Every line from the one containing "This screenshot has width=316, height=191." to the one containing "Viewport: 843px width, 389px height." in the records below, both included, must be set down exactly, and no other line.

■ ■ ■

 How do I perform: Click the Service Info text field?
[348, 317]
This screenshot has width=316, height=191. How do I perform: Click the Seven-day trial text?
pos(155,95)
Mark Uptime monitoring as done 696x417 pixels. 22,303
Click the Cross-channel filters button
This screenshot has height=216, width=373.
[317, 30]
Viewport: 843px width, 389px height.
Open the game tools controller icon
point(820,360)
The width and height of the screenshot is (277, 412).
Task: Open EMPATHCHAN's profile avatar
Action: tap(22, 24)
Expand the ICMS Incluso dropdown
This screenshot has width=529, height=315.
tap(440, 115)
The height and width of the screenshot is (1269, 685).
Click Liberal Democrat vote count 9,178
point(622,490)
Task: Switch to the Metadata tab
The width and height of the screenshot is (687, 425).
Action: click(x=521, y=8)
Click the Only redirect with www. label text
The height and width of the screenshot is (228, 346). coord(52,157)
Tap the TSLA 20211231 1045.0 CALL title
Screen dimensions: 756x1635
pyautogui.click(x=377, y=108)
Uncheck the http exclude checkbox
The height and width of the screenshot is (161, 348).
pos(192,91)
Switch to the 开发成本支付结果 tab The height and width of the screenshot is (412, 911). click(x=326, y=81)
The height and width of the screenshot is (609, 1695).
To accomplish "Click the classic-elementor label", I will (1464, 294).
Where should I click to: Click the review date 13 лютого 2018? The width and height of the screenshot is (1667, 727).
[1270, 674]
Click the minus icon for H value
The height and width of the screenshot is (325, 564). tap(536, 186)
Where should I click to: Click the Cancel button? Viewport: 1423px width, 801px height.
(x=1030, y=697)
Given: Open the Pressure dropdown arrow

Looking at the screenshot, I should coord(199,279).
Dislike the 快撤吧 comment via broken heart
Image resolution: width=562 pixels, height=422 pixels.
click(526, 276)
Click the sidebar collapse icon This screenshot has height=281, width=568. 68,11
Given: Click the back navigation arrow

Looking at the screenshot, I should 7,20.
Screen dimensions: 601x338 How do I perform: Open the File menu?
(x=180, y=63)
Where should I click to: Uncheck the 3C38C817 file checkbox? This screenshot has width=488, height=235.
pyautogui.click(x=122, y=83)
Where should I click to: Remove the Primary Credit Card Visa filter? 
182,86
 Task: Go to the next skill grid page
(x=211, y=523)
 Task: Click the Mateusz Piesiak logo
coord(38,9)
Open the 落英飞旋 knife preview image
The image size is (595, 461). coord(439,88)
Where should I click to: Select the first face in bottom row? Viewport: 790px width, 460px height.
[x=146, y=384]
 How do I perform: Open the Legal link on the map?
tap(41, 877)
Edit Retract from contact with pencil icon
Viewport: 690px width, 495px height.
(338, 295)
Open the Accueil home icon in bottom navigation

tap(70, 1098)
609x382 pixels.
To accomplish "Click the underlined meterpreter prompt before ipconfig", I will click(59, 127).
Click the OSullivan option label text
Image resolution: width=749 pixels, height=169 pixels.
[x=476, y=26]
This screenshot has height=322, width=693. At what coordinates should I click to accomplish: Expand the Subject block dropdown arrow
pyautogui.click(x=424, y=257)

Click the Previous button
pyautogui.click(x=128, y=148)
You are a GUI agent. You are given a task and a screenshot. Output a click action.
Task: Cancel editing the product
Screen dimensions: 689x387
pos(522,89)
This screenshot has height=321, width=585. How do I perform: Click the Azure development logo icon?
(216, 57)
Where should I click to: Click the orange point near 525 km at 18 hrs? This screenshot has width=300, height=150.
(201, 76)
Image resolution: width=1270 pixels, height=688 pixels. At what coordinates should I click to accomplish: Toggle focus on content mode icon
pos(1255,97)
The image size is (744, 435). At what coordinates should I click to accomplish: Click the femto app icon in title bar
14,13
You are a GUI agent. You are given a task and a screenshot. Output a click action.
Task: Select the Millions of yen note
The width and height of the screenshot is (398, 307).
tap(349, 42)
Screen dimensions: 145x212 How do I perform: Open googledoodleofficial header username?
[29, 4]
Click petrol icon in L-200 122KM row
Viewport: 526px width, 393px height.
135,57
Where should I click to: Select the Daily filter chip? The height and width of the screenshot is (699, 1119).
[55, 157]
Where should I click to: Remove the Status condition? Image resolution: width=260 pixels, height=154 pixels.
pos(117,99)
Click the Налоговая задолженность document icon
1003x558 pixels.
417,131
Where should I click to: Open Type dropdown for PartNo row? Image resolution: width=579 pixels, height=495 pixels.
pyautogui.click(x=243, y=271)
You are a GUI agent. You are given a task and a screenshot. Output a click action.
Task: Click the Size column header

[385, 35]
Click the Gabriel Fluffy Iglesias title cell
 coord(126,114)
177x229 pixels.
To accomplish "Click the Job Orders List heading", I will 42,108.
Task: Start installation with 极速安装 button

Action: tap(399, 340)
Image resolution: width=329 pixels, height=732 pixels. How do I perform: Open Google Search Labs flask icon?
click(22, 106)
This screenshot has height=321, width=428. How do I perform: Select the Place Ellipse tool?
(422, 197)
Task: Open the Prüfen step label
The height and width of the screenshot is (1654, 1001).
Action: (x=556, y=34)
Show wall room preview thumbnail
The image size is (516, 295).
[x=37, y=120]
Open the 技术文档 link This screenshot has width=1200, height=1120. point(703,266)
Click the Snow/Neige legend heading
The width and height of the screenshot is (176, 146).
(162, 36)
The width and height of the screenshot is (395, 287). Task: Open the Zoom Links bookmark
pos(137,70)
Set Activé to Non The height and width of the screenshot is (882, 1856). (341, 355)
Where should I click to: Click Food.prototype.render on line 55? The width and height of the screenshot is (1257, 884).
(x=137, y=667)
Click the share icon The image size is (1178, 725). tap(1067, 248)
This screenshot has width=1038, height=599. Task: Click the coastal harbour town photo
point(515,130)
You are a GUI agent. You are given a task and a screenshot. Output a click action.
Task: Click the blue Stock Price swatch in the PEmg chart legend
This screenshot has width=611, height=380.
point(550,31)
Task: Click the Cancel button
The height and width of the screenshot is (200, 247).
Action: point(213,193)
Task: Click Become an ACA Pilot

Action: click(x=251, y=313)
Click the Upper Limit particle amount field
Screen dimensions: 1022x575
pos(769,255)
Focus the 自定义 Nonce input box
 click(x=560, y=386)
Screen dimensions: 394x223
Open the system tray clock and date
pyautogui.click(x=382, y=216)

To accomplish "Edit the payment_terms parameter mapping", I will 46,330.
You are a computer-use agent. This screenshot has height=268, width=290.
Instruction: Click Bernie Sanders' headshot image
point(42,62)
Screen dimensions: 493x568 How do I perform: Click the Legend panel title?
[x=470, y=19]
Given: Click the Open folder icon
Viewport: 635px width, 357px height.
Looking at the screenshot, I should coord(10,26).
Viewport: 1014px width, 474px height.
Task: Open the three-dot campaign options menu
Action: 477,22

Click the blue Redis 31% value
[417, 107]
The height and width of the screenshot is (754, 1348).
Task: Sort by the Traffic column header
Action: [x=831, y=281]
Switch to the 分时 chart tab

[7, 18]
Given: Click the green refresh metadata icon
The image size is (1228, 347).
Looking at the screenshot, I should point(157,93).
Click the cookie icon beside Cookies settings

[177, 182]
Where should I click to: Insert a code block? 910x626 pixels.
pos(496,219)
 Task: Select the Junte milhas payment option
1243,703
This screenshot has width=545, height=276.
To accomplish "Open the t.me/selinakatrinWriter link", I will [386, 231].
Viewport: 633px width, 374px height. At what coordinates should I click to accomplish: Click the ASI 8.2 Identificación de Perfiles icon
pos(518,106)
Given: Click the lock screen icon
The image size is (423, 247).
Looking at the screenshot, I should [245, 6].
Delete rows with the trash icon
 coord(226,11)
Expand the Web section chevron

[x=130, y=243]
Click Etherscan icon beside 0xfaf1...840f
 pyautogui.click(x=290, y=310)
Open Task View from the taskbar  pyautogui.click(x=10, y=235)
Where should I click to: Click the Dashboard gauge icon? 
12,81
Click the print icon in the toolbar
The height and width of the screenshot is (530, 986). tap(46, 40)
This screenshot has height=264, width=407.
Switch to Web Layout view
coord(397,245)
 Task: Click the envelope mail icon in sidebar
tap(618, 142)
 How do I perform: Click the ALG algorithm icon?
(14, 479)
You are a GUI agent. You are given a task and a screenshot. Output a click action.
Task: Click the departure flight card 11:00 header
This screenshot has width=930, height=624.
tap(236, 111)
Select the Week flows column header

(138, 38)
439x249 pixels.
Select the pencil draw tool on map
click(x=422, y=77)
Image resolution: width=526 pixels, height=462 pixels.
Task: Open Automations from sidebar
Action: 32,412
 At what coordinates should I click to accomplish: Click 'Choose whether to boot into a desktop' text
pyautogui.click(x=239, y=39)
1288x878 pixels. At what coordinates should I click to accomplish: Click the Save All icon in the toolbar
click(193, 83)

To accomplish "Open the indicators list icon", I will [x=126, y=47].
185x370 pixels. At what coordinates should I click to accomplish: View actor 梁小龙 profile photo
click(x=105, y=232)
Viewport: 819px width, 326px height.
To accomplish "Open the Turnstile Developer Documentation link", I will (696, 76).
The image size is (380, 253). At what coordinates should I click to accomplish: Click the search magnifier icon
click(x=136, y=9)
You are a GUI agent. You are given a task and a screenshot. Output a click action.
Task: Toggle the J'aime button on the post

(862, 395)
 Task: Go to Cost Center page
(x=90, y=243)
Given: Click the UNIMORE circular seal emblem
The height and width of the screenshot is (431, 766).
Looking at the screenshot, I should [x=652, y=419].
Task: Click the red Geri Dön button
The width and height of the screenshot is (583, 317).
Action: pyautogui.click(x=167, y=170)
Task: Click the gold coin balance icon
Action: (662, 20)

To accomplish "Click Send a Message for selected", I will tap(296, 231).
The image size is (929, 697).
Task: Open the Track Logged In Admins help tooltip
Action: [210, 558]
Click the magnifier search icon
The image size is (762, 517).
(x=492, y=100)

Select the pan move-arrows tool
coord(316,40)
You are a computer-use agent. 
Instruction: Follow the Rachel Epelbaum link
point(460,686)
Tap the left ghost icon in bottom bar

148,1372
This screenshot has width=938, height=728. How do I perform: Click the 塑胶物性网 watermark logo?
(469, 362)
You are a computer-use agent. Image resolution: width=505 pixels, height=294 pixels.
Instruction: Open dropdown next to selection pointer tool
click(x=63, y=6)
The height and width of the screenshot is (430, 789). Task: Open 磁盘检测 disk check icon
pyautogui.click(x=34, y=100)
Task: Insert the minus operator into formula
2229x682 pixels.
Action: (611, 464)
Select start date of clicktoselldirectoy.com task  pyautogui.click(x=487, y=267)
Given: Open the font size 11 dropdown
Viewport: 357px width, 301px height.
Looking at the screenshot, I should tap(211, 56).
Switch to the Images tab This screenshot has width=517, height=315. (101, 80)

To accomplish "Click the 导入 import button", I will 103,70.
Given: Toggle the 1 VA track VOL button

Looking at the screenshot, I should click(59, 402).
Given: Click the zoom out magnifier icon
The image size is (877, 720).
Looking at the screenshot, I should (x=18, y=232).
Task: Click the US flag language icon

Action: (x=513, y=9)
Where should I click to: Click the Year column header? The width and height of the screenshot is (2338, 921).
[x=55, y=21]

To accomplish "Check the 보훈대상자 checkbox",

■ ■ ■

Finished exercise:
This screenshot has width=316, height=191. How do I perform: Click the Seven-day trial text?
pos(155,95)
Mark Uptime monitoring as done 696x417 pixels. 22,303
Click the Cross-channel filters button
This screenshot has height=216, width=373.
[317, 30]
Viewport: 843px width, 389px height.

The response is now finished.